The task >> Would you restate, word for word, only the lines starting at the one with "Given: Toggle the P四方形 square view" and ending with the final line of the entries below? Pictures stay out.

Provided information >>
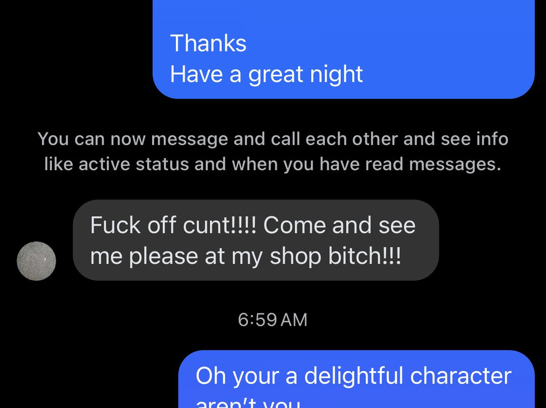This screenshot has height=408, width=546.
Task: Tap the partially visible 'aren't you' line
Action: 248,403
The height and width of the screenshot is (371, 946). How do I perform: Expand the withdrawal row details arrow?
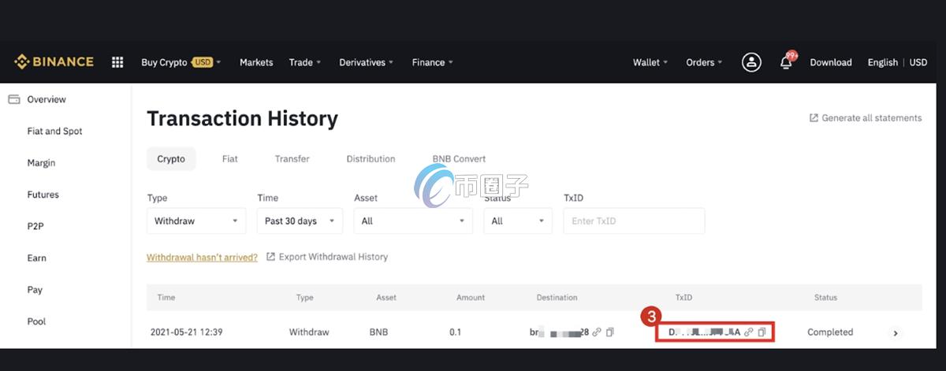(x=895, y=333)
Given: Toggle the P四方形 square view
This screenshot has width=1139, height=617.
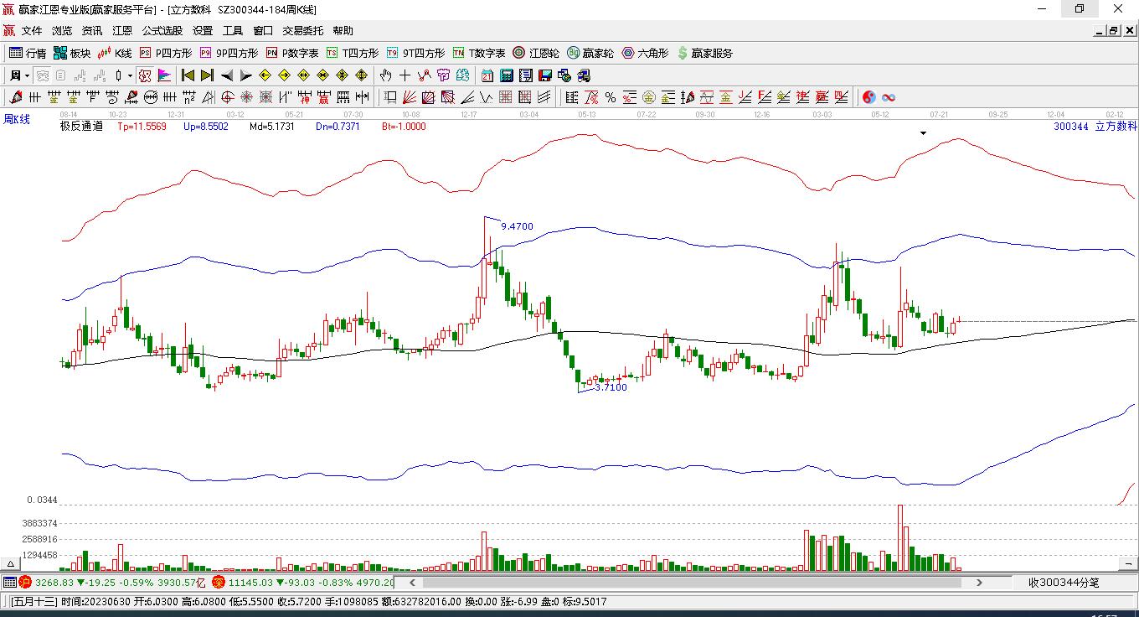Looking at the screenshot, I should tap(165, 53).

Reply >>
Given: Toggle the P四方形 square view
This screenshot has width=1139, height=617.
Looking at the screenshot, I should tap(165, 53).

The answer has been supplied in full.